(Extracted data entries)

+ + + + +

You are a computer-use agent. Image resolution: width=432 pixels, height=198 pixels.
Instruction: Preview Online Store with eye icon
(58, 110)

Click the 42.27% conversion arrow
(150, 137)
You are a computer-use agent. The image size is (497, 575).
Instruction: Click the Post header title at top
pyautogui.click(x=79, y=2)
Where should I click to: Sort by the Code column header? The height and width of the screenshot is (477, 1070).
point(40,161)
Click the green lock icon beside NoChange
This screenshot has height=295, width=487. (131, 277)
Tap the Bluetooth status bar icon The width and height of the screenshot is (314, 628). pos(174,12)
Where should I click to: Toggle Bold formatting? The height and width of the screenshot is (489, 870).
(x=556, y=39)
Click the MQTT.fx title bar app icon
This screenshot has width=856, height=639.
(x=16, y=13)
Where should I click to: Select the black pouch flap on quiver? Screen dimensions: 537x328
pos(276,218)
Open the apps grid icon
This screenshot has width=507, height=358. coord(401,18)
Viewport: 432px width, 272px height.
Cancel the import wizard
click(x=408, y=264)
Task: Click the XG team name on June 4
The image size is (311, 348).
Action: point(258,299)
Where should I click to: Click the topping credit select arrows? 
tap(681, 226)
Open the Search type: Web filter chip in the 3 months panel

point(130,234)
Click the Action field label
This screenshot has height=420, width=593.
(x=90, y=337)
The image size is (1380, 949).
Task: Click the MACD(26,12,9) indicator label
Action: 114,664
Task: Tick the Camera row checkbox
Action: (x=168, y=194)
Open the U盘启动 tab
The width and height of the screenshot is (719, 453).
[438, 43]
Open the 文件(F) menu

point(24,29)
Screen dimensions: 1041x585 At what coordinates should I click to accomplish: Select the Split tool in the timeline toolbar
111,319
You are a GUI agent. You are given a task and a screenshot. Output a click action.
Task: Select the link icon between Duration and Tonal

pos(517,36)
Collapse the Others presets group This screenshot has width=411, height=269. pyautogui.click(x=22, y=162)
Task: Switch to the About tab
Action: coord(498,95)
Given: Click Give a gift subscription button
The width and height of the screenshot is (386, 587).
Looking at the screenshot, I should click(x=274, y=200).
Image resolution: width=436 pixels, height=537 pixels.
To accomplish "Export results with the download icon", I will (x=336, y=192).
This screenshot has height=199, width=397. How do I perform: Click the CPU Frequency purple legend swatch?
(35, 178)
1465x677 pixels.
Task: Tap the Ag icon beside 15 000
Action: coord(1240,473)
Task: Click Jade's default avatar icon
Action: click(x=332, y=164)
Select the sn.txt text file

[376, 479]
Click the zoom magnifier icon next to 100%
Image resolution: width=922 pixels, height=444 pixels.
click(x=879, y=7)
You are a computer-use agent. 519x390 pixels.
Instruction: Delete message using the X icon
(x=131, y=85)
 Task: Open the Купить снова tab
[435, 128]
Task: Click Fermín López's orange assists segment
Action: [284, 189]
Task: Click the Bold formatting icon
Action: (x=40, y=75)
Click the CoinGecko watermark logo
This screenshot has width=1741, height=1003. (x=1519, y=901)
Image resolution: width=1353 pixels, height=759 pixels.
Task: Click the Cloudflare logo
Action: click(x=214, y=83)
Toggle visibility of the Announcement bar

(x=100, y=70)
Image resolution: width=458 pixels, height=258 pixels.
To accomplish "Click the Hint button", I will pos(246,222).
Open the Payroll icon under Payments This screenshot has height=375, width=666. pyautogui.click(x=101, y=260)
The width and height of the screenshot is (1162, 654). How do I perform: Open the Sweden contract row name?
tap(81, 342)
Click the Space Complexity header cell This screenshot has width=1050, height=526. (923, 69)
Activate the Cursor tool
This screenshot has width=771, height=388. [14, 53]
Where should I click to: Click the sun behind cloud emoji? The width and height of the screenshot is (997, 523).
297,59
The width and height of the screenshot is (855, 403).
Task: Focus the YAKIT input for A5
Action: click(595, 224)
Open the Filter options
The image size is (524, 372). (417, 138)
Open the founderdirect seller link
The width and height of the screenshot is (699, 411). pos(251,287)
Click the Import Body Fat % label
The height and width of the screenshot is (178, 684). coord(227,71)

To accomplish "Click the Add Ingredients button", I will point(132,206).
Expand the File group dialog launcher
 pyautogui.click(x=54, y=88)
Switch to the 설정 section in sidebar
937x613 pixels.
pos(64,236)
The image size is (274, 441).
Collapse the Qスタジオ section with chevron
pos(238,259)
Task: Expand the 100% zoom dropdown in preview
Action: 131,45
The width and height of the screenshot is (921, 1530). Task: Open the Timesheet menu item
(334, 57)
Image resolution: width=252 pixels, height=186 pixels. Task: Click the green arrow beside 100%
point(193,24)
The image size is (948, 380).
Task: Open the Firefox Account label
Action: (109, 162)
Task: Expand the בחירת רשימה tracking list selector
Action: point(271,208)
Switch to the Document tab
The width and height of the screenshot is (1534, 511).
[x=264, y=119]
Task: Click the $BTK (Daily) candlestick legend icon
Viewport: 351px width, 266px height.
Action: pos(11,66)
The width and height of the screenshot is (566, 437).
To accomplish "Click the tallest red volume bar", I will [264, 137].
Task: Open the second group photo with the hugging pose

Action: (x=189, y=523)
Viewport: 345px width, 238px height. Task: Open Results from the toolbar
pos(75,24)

+ + + + +

• **WHAT IS REQUIRED**: Above are the records; reproduce all of them exactly.

• **YOUR SOLUTION**:
You are a computer-use agent. Image resolution: width=432 pixels, height=198 pixels.
Instruction: Preview Online Store with eye icon
(58, 110)

Click the 42.27% conversion arrow
(150, 137)
You are a computer-use agent. The image size is (497, 575).
Instruction: Click the Post header title at top
pyautogui.click(x=79, y=2)
Where should I click to: Sort by the Code column header? The height and width of the screenshot is (477, 1070).
point(40,161)
Click the green lock icon beside NoChange
This screenshot has height=295, width=487. (131, 277)
Tap the Bluetooth status bar icon The width and height of the screenshot is (314, 628). pos(174,12)
Where should I click to: Toggle Bold formatting? The height and width of the screenshot is (489, 870).
(x=556, y=39)
Click the MQTT.fx title bar app icon
This screenshot has width=856, height=639.
(x=16, y=13)
Where should I click to: Select the black pouch flap on quiver? Screen dimensions: 537x328
pos(276,218)
Open the apps grid icon
This screenshot has width=507, height=358. coord(401,18)
Viewport: 432px width, 272px height.
Cancel the import wizard
click(x=408, y=264)
Task: Click the XG team name on June 4
The image size is (311, 348).
Action: point(258,299)
Where should I click to: Click the topping credit select arrows? 
tap(681, 226)
Open the Search type: Web filter chip in the 3 months panel

point(130,234)
Click the Action field label
This screenshot has height=420, width=593.
(x=90, y=337)
The image size is (1380, 949).
Task: Click the MACD(26,12,9) indicator label
Action: 114,664
Task: Tick the Camera row checkbox
Action: (x=168, y=194)
Open the U盘启动 tab
The width and height of the screenshot is (719, 453).
[438, 43]
Open the 文件(F) menu

point(24,29)
Screen dimensions: 1041x585 At what coordinates should I click to accomplish: Select the Split tool in the timeline toolbar
111,319
You are a GUI agent. You are given a task and a screenshot. Output a click action.
Task: Select the link icon between Duration and Tonal

pos(517,36)
Collapse the Others presets group This screenshot has width=411, height=269. pyautogui.click(x=22, y=162)
Task: Switch to the About tab
Action: coord(498,95)
Given: Click Give a gift subscription button
The width and height of the screenshot is (386, 587).
Looking at the screenshot, I should click(x=274, y=200).
Image resolution: width=436 pixels, height=537 pixels.
To accomplish "Export results with the download icon", I will (x=336, y=192).
This screenshot has height=199, width=397. How do I perform: Click the CPU Frequency purple legend swatch?
(35, 178)
1465x677 pixels.
Task: Tap the Ag icon beside 15 000
Action: coord(1240,473)
Task: Click Jade's default avatar icon
Action: click(x=332, y=164)
Select the sn.txt text file

[376, 479]
Click the zoom magnifier icon next to 100%
Image resolution: width=922 pixels, height=444 pixels.
click(x=879, y=7)
You are a computer-use agent. 519x390 pixels.
Instruction: Delete message using the X icon
(x=131, y=85)
 Task: Open the Купить снова tab
[435, 128]
Task: Click Fermín López's orange assists segment
Action: [284, 189]
Task: Click the Bold formatting icon
Action: (x=40, y=75)
Click the CoinGecko watermark logo
This screenshot has width=1741, height=1003. (x=1519, y=901)
Image resolution: width=1353 pixels, height=759 pixels.
Task: Click the Cloudflare logo
Action: click(x=214, y=83)
Toggle visibility of the Announcement bar

(x=100, y=70)
Image resolution: width=458 pixels, height=258 pixels.
To accomplish "Click the Hint button", I will pos(246,222).
Open the Payroll icon under Payments This screenshot has height=375, width=666. pyautogui.click(x=101, y=260)
The width and height of the screenshot is (1162, 654). How do I perform: Open the Sweden contract row name?
tap(81, 342)
Click the Space Complexity header cell This screenshot has width=1050, height=526. (923, 69)
Activate the Cursor tool
This screenshot has width=771, height=388. [14, 53]
Where should I click to: Click the sun behind cloud emoji? The width and height of the screenshot is (997, 523).
297,59
The width and height of the screenshot is (855, 403).
Task: Focus the YAKIT input for A5
Action: click(595, 224)
Open the Filter options
The image size is (524, 372). (417, 138)
Open the founderdirect seller link
The width and height of the screenshot is (699, 411). pos(251,287)
Click the Import Body Fat % label
The height and width of the screenshot is (178, 684). coord(227,71)

To accomplish "Click the Add Ingredients button", I will point(132,206).
Expand the File group dialog launcher
 pyautogui.click(x=54, y=88)
Switch to the 설정 section in sidebar
937x613 pixels.
pos(64,236)
The image size is (274, 441).
Collapse the Qスタジオ section with chevron
pos(238,259)
Task: Expand the 100% zoom dropdown in preview
Action: 131,45
The width and height of the screenshot is (921, 1530). Task: Open the Timesheet menu item
(334, 57)
Image resolution: width=252 pixels, height=186 pixels. Task: Click the green arrow beside 100%
point(193,24)
The image size is (948, 380).
Task: Open the Firefox Account label
Action: (109, 162)
Task: Expand the בחירת רשימה tracking list selector
Action: point(271,208)
Switch to the Document tab
The width and height of the screenshot is (1534, 511).
[x=264, y=119]
Task: Click the $BTK (Daily) candlestick legend icon
Viewport: 351px width, 266px height.
Action: pos(11,66)
The width and height of the screenshot is (566, 437).
To accomplish "Click the tallest red volume bar", I will [264, 137].
Task: Open the second group photo with the hugging pose

Action: (x=189, y=523)
Viewport: 345px width, 238px height. Task: Open Results from the toolbar
pos(75,24)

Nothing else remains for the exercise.